> **EXERCISE DIRECTIONS**: Could you print, exactly and without pictures, only the lines from the one with "Where should I" through the end of the records below?

Stored data entries:
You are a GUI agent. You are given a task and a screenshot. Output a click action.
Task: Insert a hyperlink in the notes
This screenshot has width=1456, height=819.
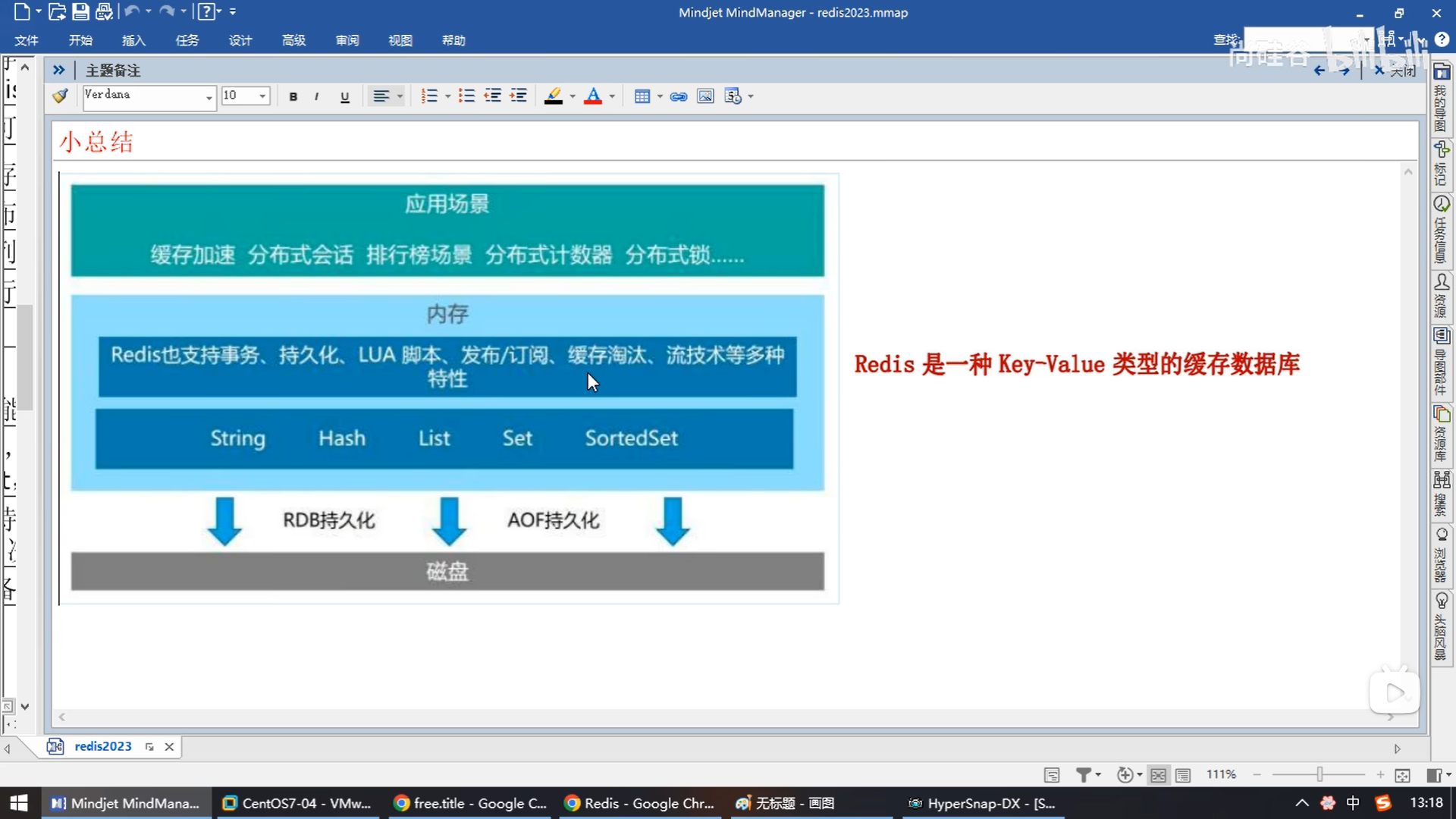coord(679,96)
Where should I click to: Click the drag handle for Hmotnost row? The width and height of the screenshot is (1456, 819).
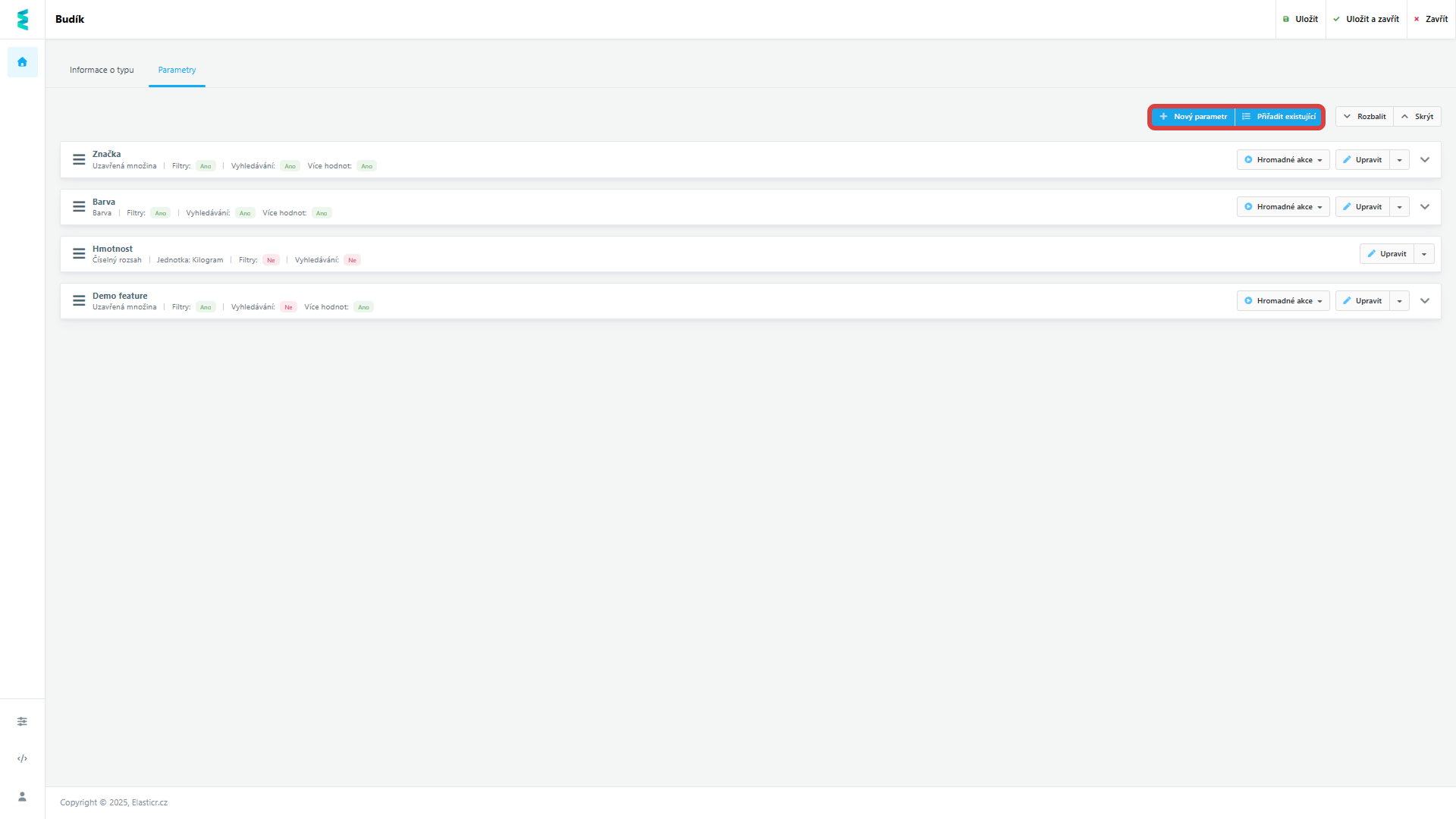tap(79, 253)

> **EXERCISE RESULT**:
Where should I click to: Click the drag handle for Hmotnost row? The width and height of the screenshot is (1456, 819).
tap(79, 253)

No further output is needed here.